► Exclusively hybrid
► Superb semi-autonomous tech
► Less likely to be parked badly outside of a school than a Range Rover
Swedish designed, splendid interior, enough room to house a family, dubious bits of crystal. We could be writing about Stockholm’s Royal Palace, but we are in fact talking about the Volvo XC90.
Like Sweden’s answer to Buckingham Palace the XC90 is a huge, regal thing that’s pretty old. It’s been around for five years now (Volvo, not the Queen’s residence) and won’t be replaced until 2021.
Buyers in the market for seven-seat luxo-tanks are well catered for, so the Volvo has lots of rivals. Other frontrunners include the Range Rover Sport, Land Rover Discovery, BMW X5, Audi Q7, and Mercedes-Benz GLE.
Volvo XC90 engine options
Big news here: while Volvo still offers diesel, all of the engines available are hybridised in some capacity.
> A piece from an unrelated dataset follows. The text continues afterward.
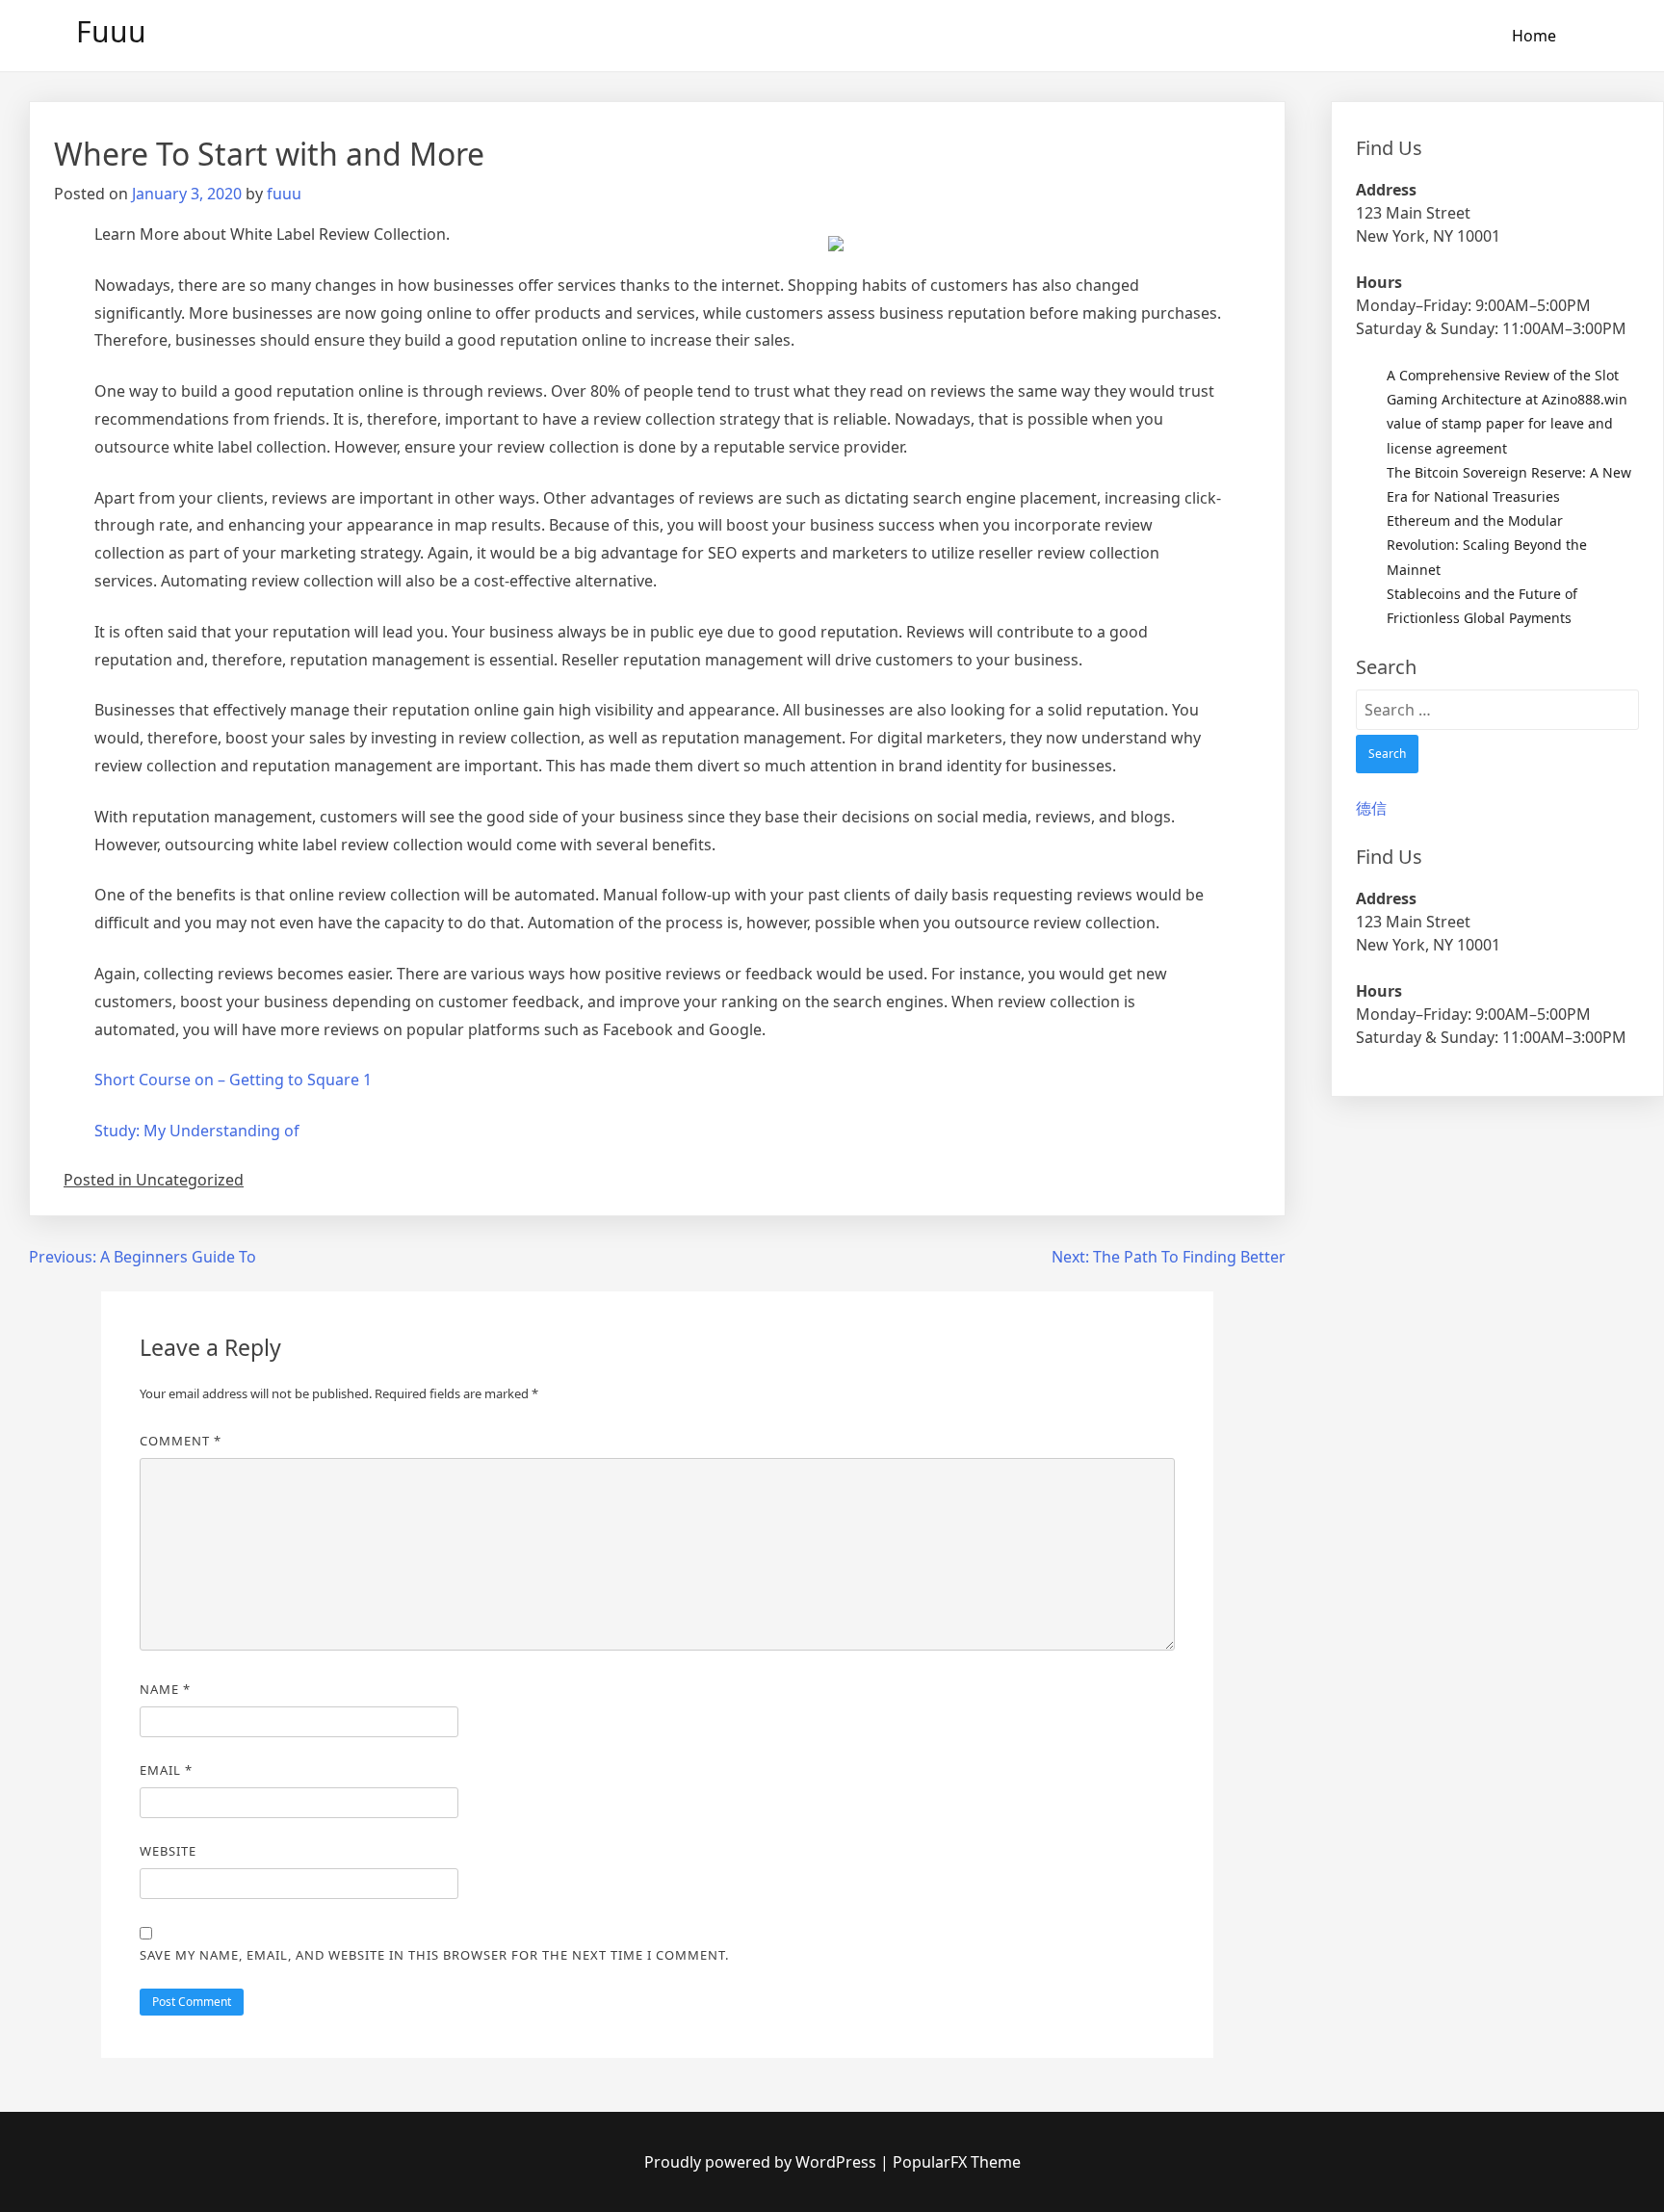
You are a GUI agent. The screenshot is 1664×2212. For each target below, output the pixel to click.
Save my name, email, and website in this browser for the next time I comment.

They’re all 2.0-litres too.
The cheapest engines are the B5s. Confusingly, B5 can be petrol or diesel – but they’re both mild-hybrids – meaning they recuperate energy when braking, which can then be used to aid economy or acceleration later. No need to plug in, but no pure electric driving either.
In B5 diesel form (the only black pump option) it’s superb. Volvo reckons it’ll crack more than 40mpg, while thanks to 235hp and 480Nm of torque, the 0-62mph is a respectable 7.6 seconds. This is the one to go for if you want peaceful progress and don’t care what the neighbours think about your appetite for diesel. Although thanks to the badging, nosey neighbours won’t be writing in Facebook groups about a diesel SUV clogging up their streets.
We digress. The B5 petrol offers up 250hp/29.1-32.4mpg/7.7seconds. We’d recommend the more powerful B6 engine. It offers up another 50hp which makes it feel less strained than the B5, while offering near identical MPG levels. Admittedly, both B5 options are more than capable of transporting Hugo and Imogen to school and back.
Interestingly, there’s a plug-in hybrid XC90 called the T8 Recharge. This offers up obscene MPG/power combination because of its turbocharged and supercharged 2.0-litre petrol engine that’s teamed with electric power.
Read CAR’s Volvo XC90 T8 Recharge review
How does the XC90 drive?
The optional air suspension system will be a popular fitment for most buyers and with it the XC90 is a fantastically refined drive, blending a superbly pliant ride with good body control and a steering fluency old SUVs could only dream of.
You can tweak the suspension system to your taste, switching between drive modes that also re-calibrate myriad other parameters, from throttle response to steering weight (always on the light side but nicely judged and responsive), but even in Power mode the big Volvo hangs onto its ride quality.
There’s a little roll if you’re pushing but generally the handling is composed and trustworthy. Besides, to drive the XC90 like this is to miss out on its great strength – an incredible refinement born of that plush ride, the interior’s calm ambience and a hushed lack of any wind or road noise.
Its real party piece is its ability to demolish long motorway slogs. At 70-80mph it simply rolls over rough roads and sends nearly no feedback to your back and bottom. Volvo’s semi-autonomous tech, called Pilot Assist, is also far better than some other systems. It’s smooth and methodical, and super easy to use. Set the distance from another car, adjust the speed, and it’ll do the rest.
The eight-speed auto gearbox is best left in less racy modes; switching to Power does the engine no favours, revving it past its best, shifting clumsily between the lower gears and making a bit of a racket that’s at odds with the XC90’s otherwise Zen-like sense of tranquility. There is also a big delay between putting your right foot down and making any progress – something particularly annoying at roundabouts.
Skip the auto-hold feature too. It doesn’t let the car crawl at low speed whatsoever, whanging the handbrake on far more often than is useful.
The XC90 is big, but is it clever?
Much has been made of the vast central, driver-orientated touchscreen interface and there’s no doubt it rids the dashboard of ranks of ugly buttons. It works very well, requiring only the lightest of taps and scrolling through different pages in a very intuitive, very Apple-esque manner, allowing you access everything from head-up-display brightness to navigation.
But for functions you use frequently, like climate, you can’t help but feel the touchscreen interface is an inferior solution, being slower and impossible to use without taking your eyes off the road.
This screen, with its big bezel, is also beginning to feel its age. Mercedes’ latest super-swish system feels more modern, while Audi’s double display setup with heating controls on the lower screen is easier to use.
Elsewhere there’s evidence of thousands of hours of clear-headed Swedish thinking. Impressively the third row of seats is comfortable for adults and blessed with real legroom, a decent view ahead and its own air vents. The second- and third-row seats both stow for a completely flat load bay floor, while the power-operated boot and lowering function (a button in the boot drops the load bay 50mm on the air suspension) make loading a doddle.
There’s also a raft of Intellisafe safety aids, from collision-avoidance technology to new systems that brace the car and its occupants for impact should it detect that you’ve left the road or that a car approaching from behind isn’t going to stop in time.
Volvo XC90: verdict
A hugely practical, handsome, and cleverly engineered luxury SUV that isn’t a Range Rover – and doesn’t come with the same Range Rover image. Not as keen to drive as a RR Sport, not as flash as a BMW X5 – whether they’re good traits is up to you.